Irshad Manji examines the dilemma young progressive Muslims face between standing up for their beliefs and conforming to a more conservative Islam out of loyalty to their families:
Now for the irony. Moderate Muslims are ignoring this frustration while Salafis are eagerly tapping into it. Hard-core Islamists open the doors of inquiry, usher the vulnerable through and then extinguish the very curiosity that attracted their recruits. They achieve this by providing “safe” spaces in which Muslims who feel suffocated by their own can question conventional teachings, especially those of mainstream imams whose smug feudalism oozes the warning: do as you’re told. Tribalism to a T.
Moderate Muslims fail to appreciate at least two realities. One: at a time when youth are constantly engaging their minds to navigate the ocean of information flowing through the Web, it’s humiliating to be told you can’t think for yourself. Two: in our era of mass migration, young Muslims have more questions than ever. I draw strength from the most common remark sent to me through my Web site these days—“Can we, as Muslims, marry non-Muslims?” A hot 21st-century issue, interfaith love is helping to drive a new school of Islamic jurisprudence that reinterprets theology for Muslim minorities in the multicultural West.

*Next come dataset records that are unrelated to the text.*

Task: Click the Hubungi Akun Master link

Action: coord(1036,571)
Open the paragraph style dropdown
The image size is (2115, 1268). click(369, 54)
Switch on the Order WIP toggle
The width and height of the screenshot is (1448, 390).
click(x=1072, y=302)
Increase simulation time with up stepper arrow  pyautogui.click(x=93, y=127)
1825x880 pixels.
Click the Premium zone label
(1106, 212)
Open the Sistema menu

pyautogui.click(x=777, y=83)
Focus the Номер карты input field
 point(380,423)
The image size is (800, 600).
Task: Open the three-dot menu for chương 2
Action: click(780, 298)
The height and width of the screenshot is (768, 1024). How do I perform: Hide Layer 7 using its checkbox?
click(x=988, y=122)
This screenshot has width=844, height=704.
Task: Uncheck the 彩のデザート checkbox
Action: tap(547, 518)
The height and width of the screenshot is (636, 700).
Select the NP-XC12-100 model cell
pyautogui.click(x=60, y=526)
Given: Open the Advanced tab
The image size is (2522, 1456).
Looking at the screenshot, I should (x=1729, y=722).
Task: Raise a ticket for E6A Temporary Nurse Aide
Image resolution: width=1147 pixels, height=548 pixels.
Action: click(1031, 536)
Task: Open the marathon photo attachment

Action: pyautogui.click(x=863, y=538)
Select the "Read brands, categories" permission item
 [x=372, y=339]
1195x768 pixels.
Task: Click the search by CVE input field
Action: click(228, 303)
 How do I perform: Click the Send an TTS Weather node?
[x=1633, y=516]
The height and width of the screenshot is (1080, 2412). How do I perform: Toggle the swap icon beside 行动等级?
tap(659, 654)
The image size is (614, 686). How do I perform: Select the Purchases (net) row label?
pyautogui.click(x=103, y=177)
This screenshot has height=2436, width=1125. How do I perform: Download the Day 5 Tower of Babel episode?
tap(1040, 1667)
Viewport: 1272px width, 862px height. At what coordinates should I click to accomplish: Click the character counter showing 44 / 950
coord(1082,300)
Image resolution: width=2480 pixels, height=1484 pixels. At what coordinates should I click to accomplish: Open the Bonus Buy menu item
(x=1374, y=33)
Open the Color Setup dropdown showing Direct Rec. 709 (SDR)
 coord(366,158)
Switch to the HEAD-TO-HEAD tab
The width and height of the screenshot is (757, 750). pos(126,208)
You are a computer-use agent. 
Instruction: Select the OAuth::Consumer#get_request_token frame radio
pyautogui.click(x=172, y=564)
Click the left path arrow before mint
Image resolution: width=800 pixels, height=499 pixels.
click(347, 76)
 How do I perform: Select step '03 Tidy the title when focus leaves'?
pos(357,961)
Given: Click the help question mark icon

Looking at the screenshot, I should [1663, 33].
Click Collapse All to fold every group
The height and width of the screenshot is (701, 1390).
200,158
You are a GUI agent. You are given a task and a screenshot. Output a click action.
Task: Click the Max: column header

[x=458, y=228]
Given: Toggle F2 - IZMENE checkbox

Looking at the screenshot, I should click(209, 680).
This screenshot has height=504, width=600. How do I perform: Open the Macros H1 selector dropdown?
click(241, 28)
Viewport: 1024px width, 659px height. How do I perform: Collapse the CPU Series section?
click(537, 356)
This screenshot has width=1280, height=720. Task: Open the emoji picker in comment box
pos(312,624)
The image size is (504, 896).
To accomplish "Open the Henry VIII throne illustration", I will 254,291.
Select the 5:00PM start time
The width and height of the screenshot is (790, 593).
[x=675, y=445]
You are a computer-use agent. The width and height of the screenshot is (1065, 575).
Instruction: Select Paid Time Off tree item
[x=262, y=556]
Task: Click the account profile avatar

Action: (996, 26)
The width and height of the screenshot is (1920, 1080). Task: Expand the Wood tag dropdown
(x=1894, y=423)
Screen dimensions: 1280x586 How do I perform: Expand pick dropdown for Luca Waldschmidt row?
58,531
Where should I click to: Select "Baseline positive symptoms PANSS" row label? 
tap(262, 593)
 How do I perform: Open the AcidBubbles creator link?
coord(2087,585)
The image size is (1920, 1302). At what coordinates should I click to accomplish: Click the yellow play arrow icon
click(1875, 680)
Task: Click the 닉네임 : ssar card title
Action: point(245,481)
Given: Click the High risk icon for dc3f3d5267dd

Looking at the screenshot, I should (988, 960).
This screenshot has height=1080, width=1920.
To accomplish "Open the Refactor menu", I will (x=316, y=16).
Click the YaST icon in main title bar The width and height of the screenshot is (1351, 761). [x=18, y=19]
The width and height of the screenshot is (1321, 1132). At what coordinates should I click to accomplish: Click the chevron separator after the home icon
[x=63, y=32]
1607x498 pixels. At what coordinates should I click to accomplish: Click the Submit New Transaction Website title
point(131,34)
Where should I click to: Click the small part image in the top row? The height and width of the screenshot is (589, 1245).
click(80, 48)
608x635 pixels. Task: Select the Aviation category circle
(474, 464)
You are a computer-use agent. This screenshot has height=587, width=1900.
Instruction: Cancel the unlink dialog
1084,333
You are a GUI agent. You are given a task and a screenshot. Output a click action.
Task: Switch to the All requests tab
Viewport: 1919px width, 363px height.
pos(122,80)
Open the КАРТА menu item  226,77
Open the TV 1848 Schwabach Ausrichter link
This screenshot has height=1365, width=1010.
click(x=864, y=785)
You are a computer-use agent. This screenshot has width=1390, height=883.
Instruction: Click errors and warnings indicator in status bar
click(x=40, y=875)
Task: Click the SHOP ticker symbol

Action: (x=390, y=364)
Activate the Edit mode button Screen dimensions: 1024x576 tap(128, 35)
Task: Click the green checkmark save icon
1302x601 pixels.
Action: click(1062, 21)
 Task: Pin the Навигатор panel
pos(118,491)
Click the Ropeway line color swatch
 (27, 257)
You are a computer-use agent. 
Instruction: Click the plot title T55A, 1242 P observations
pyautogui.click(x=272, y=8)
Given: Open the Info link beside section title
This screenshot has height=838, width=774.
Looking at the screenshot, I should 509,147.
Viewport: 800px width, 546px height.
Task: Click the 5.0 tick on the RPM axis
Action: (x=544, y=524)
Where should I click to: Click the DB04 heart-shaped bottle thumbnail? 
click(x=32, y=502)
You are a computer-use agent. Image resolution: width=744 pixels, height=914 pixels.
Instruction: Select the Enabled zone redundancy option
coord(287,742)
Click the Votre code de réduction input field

Reinterpretation will be painfully messy because it demands excising tribal tradition from the practice of Islam. It’s not just Salafis who confuse culture with faith. Seemingly integrated Muslims do, too. I remain amazed at how often Muslim-American students whisper to me what is, in fact, an open secret: that they can’t voice their support for progressive Islam because they would be accused of “dishonoring” their communities.